*** Opening INPUT RECORDS ***

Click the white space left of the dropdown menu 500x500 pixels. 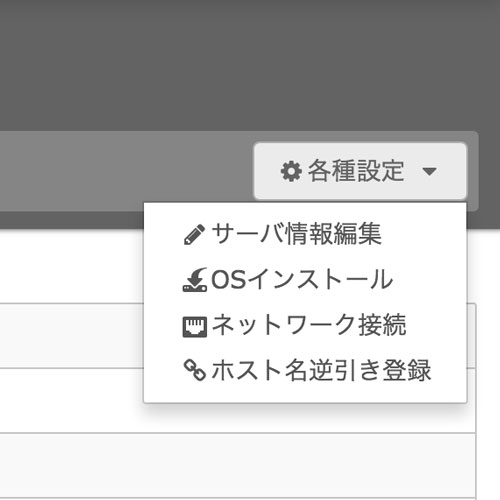(x=72, y=267)
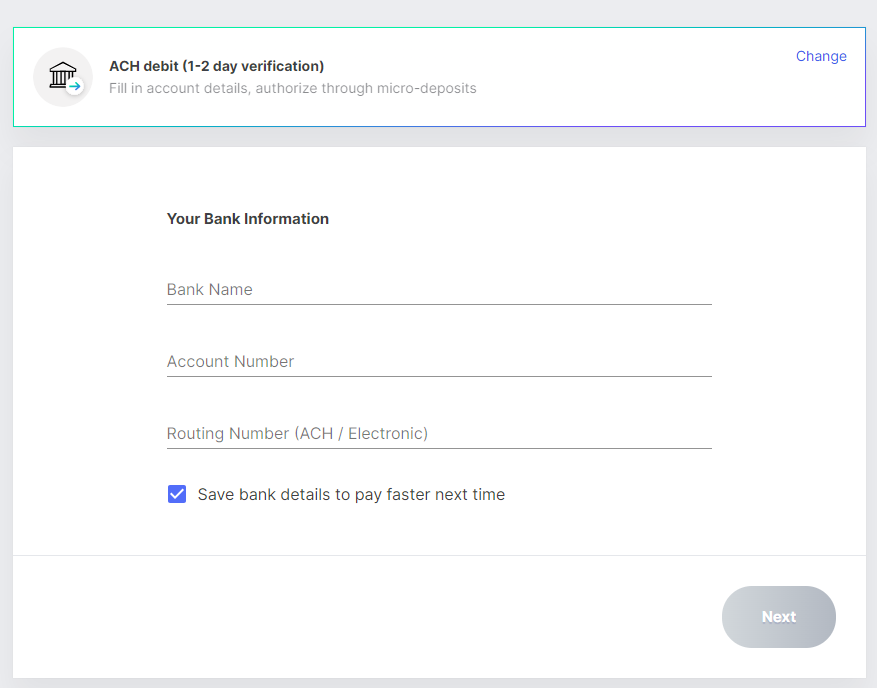Click the white checkmark in the blue box
Image resolution: width=877 pixels, height=688 pixels.
click(x=177, y=494)
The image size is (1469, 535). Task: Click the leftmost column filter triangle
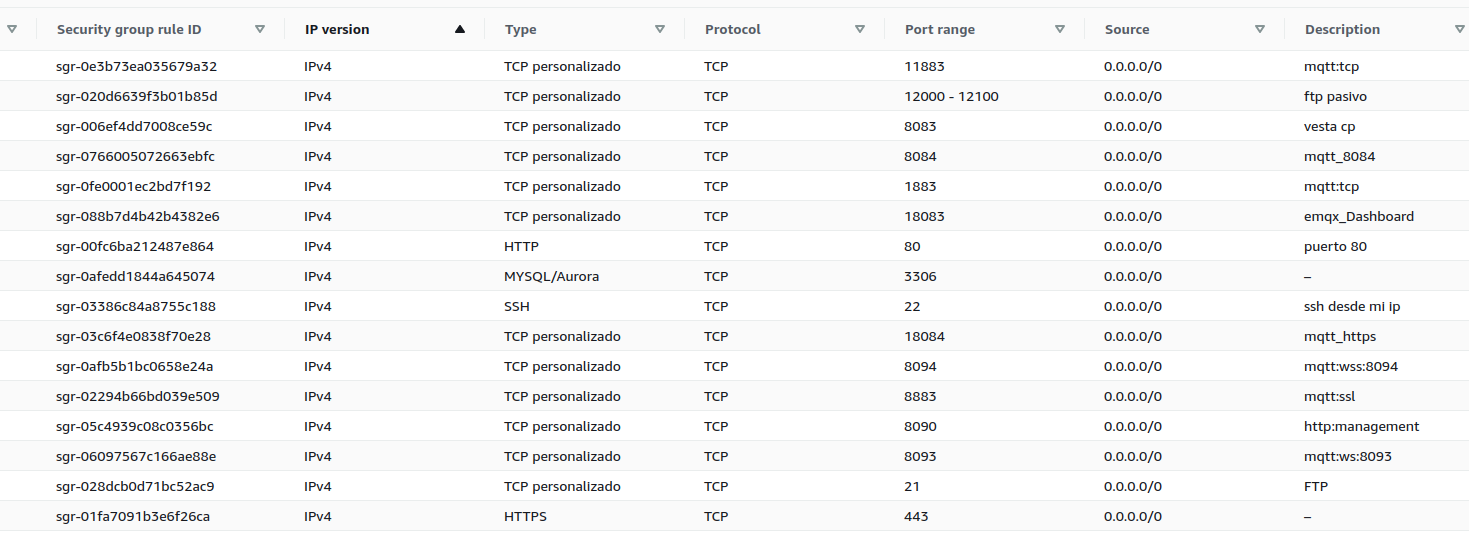pyautogui.click(x=12, y=29)
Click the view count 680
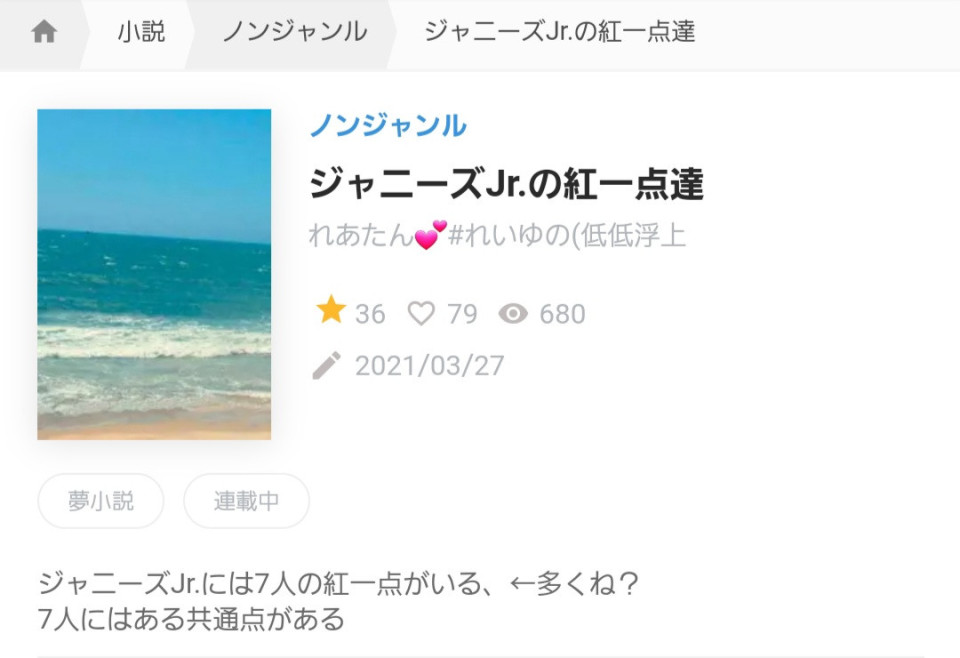 point(562,314)
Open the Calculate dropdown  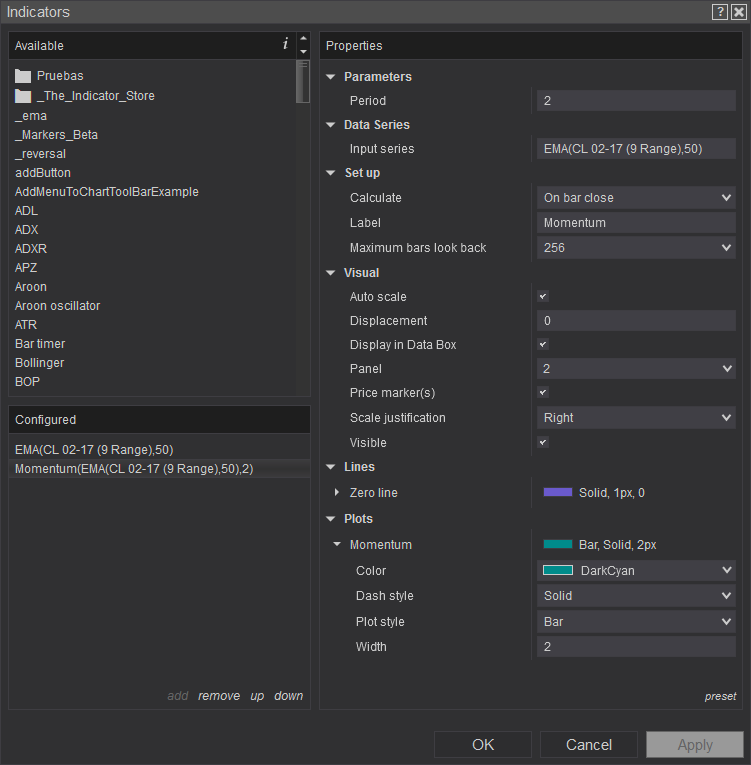click(636, 198)
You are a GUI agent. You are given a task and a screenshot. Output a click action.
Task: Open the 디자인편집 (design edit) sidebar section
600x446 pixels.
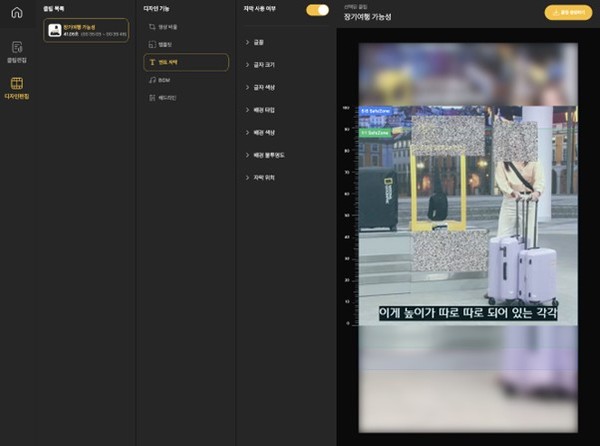16,89
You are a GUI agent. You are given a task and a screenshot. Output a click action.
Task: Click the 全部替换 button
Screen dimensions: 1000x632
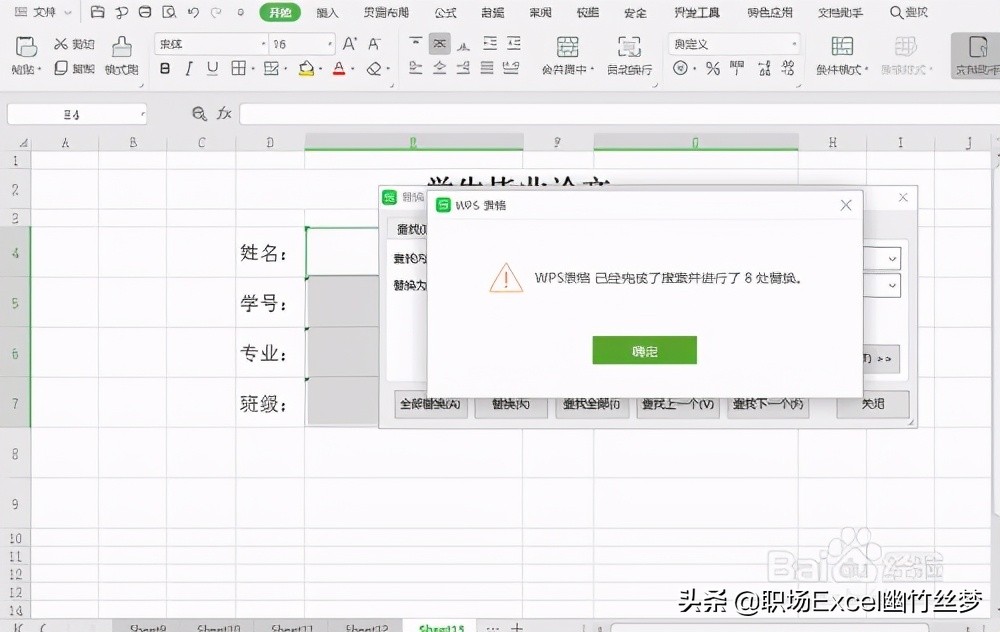pyautogui.click(x=430, y=404)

*** Closing INPUT RECORDS ***

ACTIVITY >>
Starting with the line that contains "Task: Click the 全部替换 button", repeat each line exactly through the last line of the data above, and nothing more; the pictures stay out.

TASK OUTPUT >>
Task: Click the 全部替换 button
Screen dimensions: 1000x632
pyautogui.click(x=430, y=404)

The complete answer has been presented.